October 2, 2025

Jim Gallagher's Enterprise AI Pipeline - Part 2: Data Foundation

Solving the $3.1 Trillion Data Quality Problem

JetStor CEO Jim Gallagher reveals how poor data foundations sink AI initiatives. Learn to conquer data gravity, choose the right architecture, and build AI-ready data systems that actually work.

‍

Before you can run AI, you need to walk with data. Most companies are trying to sprint on a foundation of quicksand - data scattered across silos, formats that don't talk, and governance that strangles innovation. The winners aren't the ones with the most data; they're the ones whose data is ready to work.

‍

The $3.1 Trillion Problem Nobody Talks About

‍BM estimates that poor data quality costs the US economy $3.1 trillion annually.
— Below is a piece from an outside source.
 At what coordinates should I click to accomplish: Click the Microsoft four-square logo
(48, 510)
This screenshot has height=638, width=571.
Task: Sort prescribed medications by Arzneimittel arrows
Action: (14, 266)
But here's the kicker - that number was calculated before AI made data quality existentially important.
In the AI era, bad data doesn't just mean bad reports. It means:

Models that discriminate because of biased training data
Production failures that cost millions per hour
Compliance violations that trigger regulatory hell
Competitive disadvantage that becomes permanent

‍
Yet most companies are sitting on a data foundation that would make a Jenga tower look stable.

‍

Data Gravity: The Physics That's Eating Your Budget

‍Data gravity is simple physics: the bigger your data gets, the harder it becomes to move.

But in AI, this isn't just inconvenient - it's catastrophic to your economics.

‍

The True Cost of Data Movement‍

Let's do the math on a real scenario:
‍

Scenario: Training a large language model on 100TB of text data

Option 1: Move data to cloud GPUs
- Transfer time (1Gbps): 11.5 days
- Transfer time (10Gbps): 27 hours
- AWS transfer cost: $9,000 (ingress "free", egress will get you)
- Productivity loss: 2 weeks of data scientist time = $8,000
- Total cost: $17,000 before you train a single parameter
Option 2: Move compute to data (on-premises GPU cluster)
- Transfer time: 0
- Transfer cost: $0
- Infrastructure cost: Amortized over hundreds of training runs
- Total cost: Approaches zero per run

The Modern Data Topology: Edge to Core to Cloud (and Back)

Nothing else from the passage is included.